Nos primeiros anos, à frente do governo, o primeiro-ministro aumentou os benefícios para idosos e deficientes, financiou os cuidados pré-natais e criou 700 campos de férias para as crianças. Por outro lado acabou com os júris nos tribunal fazendo com que o sistema judicial ficasse mais dócil, aboliu os partidos políticos, eliminou a liberdade de imprensa, proibiu os sindicatos e as greves, assumiu o controlo da policia e passou a nomear os responsáveis municipais.
Mussolini não acabou com a monarquia mas chamou a ele próprio a competência de escolher o sucessor do rei. Para evitar a oposição do Vaticano decidiu fechar bordeis, aumentou o salário dos padres mas também exigiu passar a nomear todos os bispos.
Tentando cumprir a promessa de recuperar a grandeza de Itália, mas também para manter a população mobilizada, invadiu a Etiópia, o ultimo reino independente de África, e atacou a Albânia tornando o país num protetorado italiano. Para conseguir as verbas necessárias para estas aventuras mobilizou a sociedade, por exemplo as mulheres foram "convidadas" a doar as alianças de casamento para serem transformadas em ouro e vendidas.
Antes da Segunda Guerra Mundial, o apoio popular ao estado fascista era bastante grande. O estilo carismático com que Mussolini assumia a liderança convenceu muitos de que o país estava de regresso à glória. Quando a Grande Depressão atingiu a Itália, Il Duce agiu rápida e ousadamente com um programa de projetos de construção pública, que permitiu dar trabalho a muitos desempregados. Durante toda a governação, no entanto, o governo fascista não conseguiu recuperar a economia do país.

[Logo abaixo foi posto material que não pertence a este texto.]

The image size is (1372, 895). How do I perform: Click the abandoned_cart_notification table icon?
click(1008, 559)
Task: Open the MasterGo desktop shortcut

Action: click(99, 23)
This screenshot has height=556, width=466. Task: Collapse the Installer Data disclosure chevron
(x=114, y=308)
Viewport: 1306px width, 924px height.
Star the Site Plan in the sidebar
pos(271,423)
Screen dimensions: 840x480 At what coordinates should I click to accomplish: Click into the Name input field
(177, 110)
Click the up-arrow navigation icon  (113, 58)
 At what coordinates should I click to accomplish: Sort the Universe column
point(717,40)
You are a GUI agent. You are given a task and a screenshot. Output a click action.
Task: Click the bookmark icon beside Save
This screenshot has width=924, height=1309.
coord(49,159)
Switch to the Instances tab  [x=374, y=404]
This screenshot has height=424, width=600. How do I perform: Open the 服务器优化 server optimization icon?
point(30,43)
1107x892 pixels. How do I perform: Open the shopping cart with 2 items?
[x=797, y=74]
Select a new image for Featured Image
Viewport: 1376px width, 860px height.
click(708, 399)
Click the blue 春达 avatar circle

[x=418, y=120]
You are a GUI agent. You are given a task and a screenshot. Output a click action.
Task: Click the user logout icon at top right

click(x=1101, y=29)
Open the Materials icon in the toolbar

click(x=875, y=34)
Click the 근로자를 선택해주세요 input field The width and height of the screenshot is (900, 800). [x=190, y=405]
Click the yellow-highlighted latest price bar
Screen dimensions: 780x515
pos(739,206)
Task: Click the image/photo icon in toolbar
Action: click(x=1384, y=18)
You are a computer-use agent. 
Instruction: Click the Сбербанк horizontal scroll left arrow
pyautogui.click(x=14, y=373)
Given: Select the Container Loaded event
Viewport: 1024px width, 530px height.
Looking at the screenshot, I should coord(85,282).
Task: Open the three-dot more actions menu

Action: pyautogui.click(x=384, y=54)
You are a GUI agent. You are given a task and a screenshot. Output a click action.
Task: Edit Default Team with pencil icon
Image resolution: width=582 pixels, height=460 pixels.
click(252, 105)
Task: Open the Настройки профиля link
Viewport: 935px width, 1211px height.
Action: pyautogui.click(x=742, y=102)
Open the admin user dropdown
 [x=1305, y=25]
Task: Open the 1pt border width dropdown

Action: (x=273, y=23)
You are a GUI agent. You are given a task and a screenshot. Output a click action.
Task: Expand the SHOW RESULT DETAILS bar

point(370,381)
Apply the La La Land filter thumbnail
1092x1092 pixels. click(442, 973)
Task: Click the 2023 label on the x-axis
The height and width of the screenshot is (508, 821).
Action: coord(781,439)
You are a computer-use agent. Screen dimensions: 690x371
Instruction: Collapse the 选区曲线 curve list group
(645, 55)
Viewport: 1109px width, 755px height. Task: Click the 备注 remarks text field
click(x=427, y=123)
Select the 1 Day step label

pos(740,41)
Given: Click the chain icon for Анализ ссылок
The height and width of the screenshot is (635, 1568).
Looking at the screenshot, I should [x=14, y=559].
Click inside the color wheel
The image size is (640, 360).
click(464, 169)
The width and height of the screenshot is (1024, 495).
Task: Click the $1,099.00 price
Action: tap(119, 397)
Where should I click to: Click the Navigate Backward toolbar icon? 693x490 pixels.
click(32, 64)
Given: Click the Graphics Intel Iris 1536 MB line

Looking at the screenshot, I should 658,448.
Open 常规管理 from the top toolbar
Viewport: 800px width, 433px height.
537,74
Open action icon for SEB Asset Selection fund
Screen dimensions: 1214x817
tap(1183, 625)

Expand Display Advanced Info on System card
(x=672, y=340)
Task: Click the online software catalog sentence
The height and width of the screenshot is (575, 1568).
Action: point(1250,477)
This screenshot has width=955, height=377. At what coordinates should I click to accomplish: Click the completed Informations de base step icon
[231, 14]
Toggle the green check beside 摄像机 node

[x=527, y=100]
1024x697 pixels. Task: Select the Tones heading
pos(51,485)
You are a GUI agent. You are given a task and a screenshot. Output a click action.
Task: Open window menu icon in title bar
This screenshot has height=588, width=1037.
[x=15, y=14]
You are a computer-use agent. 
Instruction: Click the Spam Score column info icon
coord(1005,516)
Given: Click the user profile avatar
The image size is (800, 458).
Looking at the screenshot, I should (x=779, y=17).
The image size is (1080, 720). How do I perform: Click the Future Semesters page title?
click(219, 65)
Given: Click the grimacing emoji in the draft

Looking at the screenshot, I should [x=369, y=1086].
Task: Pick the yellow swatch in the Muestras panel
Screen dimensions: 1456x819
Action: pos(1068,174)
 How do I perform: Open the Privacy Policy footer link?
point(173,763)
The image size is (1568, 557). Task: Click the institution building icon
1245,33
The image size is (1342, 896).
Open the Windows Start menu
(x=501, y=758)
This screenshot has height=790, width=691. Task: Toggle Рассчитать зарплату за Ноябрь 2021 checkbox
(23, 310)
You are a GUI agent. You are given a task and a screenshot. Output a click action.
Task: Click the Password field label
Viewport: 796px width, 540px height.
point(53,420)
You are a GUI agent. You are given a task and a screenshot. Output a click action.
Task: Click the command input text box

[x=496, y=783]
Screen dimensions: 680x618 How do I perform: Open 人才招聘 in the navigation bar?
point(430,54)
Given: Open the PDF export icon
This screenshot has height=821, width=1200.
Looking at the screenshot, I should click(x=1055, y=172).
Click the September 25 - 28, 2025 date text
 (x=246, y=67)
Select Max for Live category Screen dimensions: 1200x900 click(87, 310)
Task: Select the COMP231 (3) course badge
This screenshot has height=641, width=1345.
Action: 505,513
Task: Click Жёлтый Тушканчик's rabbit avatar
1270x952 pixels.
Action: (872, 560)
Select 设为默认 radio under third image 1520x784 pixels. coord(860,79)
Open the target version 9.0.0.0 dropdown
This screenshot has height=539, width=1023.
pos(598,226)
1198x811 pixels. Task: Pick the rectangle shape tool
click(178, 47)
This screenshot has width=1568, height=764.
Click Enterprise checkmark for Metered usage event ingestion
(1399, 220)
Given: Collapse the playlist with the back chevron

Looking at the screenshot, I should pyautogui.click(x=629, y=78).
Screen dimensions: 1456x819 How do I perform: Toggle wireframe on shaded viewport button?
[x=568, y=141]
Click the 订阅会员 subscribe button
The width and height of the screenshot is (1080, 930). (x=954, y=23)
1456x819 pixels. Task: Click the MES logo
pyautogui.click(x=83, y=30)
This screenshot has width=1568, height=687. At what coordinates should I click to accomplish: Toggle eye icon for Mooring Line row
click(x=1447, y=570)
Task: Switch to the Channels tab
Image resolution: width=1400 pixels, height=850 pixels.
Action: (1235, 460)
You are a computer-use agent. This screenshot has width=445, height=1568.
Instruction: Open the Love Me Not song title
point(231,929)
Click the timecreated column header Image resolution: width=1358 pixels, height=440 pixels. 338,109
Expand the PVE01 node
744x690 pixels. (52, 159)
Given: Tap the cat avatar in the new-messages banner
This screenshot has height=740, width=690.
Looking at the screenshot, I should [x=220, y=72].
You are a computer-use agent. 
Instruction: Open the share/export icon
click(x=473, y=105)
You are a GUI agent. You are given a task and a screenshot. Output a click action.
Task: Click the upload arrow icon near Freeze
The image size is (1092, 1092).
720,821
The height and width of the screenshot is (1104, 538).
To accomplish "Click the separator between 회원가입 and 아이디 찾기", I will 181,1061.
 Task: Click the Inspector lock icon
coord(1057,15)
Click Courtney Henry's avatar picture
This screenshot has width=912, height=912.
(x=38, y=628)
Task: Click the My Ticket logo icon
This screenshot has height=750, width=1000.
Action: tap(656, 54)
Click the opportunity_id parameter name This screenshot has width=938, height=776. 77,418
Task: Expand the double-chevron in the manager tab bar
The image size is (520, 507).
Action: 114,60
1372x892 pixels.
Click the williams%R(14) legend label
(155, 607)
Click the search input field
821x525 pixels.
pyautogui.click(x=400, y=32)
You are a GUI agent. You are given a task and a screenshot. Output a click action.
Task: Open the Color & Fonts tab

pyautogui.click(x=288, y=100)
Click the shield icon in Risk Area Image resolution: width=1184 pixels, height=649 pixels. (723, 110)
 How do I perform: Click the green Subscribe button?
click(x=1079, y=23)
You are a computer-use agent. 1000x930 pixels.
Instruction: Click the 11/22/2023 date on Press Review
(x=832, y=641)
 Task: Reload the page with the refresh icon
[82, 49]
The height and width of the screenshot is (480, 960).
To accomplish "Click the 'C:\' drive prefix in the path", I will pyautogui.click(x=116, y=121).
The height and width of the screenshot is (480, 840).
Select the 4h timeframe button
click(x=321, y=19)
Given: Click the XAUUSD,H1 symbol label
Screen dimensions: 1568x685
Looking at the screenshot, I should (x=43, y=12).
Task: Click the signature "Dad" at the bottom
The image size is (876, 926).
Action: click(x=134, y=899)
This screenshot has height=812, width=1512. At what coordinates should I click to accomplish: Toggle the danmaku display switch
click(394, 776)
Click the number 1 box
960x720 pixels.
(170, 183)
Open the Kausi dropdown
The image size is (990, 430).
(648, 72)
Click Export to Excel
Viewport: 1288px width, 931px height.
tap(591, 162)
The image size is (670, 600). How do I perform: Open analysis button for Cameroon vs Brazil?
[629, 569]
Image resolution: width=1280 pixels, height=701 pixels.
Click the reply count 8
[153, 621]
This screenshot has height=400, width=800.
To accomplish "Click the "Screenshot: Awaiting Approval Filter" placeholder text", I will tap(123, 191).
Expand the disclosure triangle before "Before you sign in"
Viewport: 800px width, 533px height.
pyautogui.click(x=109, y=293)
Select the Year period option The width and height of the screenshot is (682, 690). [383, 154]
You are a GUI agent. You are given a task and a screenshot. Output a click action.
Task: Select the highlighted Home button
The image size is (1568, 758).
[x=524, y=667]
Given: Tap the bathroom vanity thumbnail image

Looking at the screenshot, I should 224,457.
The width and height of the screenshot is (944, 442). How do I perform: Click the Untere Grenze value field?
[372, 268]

O líder italiano inspirou outros a tentarem adotar formas próprias de fascismo. Hitler, na Alemanha, Franco, em Espanha e Salazar, em Portugal, são exemplo disso.
Os especialistas tendem a discordar quanto à definição precisa do fascismo, mas concordam que há algumas características a que tem de obedecer: a oposição violenta a todas as formas de marxismo, a oposição à democracia parlamentar, a oposição ao liberalismo cultural e económico, as ambições totalitárias, o nacionalismo extremo, as ambições imperialistas, o militarismo, a subordinação do indivíduo à vontade da nação, a mobilização em massa da população, a crença num líder forte com poder absoluto, a educação para a obediência inquestionável, desencorajamento do pensamento crítico, o uso da violência para repressão política, a demonização de alguns grupos sociais, o populismo, o sexismo e a misoginia.